(Saved data entries)
————

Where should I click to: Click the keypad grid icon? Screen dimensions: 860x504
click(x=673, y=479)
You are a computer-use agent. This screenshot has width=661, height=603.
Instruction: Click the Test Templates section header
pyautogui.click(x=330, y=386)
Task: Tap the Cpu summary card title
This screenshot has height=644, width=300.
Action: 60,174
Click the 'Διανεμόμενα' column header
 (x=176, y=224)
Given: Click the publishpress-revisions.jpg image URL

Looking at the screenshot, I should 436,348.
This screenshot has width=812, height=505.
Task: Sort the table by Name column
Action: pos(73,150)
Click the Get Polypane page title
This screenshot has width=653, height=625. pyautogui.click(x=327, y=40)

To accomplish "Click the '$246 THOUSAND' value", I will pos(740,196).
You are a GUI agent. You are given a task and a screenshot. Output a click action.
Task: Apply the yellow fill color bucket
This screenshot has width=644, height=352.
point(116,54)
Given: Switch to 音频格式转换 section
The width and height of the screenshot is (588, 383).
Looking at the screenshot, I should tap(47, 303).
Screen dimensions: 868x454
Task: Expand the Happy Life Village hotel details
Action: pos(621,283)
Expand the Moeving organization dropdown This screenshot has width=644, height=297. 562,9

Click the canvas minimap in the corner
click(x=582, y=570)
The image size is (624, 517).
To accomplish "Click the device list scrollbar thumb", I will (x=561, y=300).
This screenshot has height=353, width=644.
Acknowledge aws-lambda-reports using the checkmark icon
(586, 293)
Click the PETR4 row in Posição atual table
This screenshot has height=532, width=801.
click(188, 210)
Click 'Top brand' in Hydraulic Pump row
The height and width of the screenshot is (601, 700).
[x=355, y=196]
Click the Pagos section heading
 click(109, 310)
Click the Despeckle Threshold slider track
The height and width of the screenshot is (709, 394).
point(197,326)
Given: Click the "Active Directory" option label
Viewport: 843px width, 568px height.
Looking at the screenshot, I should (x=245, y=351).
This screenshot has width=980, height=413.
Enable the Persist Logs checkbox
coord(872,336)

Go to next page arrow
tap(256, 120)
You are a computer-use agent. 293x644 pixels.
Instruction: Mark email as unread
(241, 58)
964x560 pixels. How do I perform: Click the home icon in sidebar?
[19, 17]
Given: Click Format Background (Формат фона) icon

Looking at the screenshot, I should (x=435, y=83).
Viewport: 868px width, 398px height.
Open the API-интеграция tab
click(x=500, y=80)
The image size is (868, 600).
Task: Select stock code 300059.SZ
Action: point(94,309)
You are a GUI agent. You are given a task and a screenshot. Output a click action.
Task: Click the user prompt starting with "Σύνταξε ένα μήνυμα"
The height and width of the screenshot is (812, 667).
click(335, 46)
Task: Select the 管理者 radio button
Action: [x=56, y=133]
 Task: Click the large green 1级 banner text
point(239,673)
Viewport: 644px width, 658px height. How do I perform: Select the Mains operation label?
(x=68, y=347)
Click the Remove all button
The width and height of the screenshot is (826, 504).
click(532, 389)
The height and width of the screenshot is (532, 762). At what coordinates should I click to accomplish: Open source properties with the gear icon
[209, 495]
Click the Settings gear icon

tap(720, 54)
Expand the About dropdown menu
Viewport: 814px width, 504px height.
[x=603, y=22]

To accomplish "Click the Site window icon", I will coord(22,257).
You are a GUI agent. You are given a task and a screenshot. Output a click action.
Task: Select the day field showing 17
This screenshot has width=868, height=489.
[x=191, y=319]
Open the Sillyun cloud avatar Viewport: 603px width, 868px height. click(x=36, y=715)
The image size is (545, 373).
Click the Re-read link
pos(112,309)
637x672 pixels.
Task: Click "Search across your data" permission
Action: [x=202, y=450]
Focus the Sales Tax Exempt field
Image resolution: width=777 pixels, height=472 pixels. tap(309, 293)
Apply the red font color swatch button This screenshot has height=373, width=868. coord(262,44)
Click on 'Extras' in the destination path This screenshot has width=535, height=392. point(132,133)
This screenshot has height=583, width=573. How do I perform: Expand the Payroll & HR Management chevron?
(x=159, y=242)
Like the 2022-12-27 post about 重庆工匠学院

————

- _What you have to do_:
Find the lines that mention "will" in the entries and show them.

- _Answer below_:
To accomplish "Click the '$246 THOUSAND' value", I will pos(740,196).
To accomplish "Click the device list scrollbar thumb", I will (x=561, y=300).
To accomplish "Click the Site window icon", I will coord(22,257).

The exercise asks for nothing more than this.